• _Task brief_
Would you output all the entries below without altering a word?

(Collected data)
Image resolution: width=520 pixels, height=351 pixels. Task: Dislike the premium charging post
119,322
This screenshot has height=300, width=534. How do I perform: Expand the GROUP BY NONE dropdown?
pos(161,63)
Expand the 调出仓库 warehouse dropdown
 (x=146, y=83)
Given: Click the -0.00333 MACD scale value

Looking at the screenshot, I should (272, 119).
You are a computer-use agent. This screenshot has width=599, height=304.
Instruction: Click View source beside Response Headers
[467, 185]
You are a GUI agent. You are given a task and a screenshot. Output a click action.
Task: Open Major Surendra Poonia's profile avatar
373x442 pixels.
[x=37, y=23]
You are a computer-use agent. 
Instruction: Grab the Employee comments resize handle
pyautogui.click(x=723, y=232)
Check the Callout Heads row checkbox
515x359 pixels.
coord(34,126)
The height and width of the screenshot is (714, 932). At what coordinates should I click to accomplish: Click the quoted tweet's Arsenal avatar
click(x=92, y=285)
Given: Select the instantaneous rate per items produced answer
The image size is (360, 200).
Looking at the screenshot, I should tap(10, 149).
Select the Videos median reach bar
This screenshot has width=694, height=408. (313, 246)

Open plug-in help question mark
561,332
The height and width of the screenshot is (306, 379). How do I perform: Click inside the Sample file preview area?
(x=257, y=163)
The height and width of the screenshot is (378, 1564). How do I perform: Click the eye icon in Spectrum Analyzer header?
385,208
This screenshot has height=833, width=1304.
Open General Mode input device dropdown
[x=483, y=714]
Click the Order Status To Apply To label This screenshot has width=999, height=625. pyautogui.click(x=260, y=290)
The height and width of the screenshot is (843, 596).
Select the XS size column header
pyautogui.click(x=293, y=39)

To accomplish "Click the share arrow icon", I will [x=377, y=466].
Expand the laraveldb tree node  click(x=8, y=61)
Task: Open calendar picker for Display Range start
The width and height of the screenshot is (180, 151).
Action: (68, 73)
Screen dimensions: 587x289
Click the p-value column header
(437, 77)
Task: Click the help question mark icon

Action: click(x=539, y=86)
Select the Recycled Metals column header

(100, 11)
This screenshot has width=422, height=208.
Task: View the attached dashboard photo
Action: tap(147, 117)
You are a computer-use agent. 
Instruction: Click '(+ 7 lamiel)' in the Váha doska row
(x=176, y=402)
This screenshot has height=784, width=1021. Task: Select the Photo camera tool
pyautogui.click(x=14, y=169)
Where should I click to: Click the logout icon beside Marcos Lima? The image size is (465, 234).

• _Response to the exercise_
Image resolution: width=520 pixels, height=351 pixels. Task: Dislike the premium charging post
119,322
This screenshot has height=300, width=534. How do I perform: Expand the GROUP BY NONE dropdown?
pos(161,63)
Expand the 调出仓库 warehouse dropdown
 (x=146, y=83)
Given: Click the -0.00333 MACD scale value

Looking at the screenshot, I should (272, 119).
You are a computer-use agent. This screenshot has width=599, height=304.
Instruction: Click View source beside Response Headers
[467, 185]
You are a GUI agent. You are given a task and a screenshot. Output a click action.
Task: Open Major Surendra Poonia's profile avatar
373x442 pixels.
[x=37, y=23]
You are a computer-use agent. 
Instruction: Grab the Employee comments resize handle
pyautogui.click(x=723, y=232)
Check the Callout Heads row checkbox
515x359 pixels.
coord(34,126)
The height and width of the screenshot is (714, 932). At what coordinates should I click to accomplish: Click the quoted tweet's Arsenal avatar
click(x=92, y=285)
Given: Select the instantaneous rate per items produced answer
The image size is (360, 200).
Looking at the screenshot, I should tap(10, 149).
Select the Videos median reach bar
This screenshot has width=694, height=408. (313, 246)

Open plug-in help question mark
561,332
The height and width of the screenshot is (306, 379). How do I perform: Click inside the Sample file preview area?
(x=257, y=163)
The height and width of the screenshot is (378, 1564). How do I perform: Click the eye icon in Spectrum Analyzer header?
385,208
This screenshot has height=833, width=1304.
Open General Mode input device dropdown
[x=483, y=714]
Click the Order Status To Apply To label This screenshot has width=999, height=625. pyautogui.click(x=260, y=290)
The height and width of the screenshot is (843, 596).
Select the XS size column header
pyautogui.click(x=293, y=39)

To accomplish "Click the share arrow icon", I will [x=377, y=466].
Expand the laraveldb tree node  click(x=8, y=61)
Task: Open calendar picker for Display Range start
The width and height of the screenshot is (180, 151).
Action: (68, 73)
Screen dimensions: 587x289
Click the p-value column header
(437, 77)
Task: Click the help question mark icon

Action: click(x=539, y=86)
Select the Recycled Metals column header

(100, 11)
This screenshot has width=422, height=208.
Task: View the attached dashboard photo
Action: tap(147, 117)
You are a computer-use agent. 
Instruction: Click '(+ 7 lamiel)' in the Váha doska row
(x=176, y=402)
This screenshot has height=784, width=1021. Task: Select the Photo camera tool
pyautogui.click(x=14, y=169)
Where should I click to: Click the logout icon beside Marcos Lima? The image size is (465, 234).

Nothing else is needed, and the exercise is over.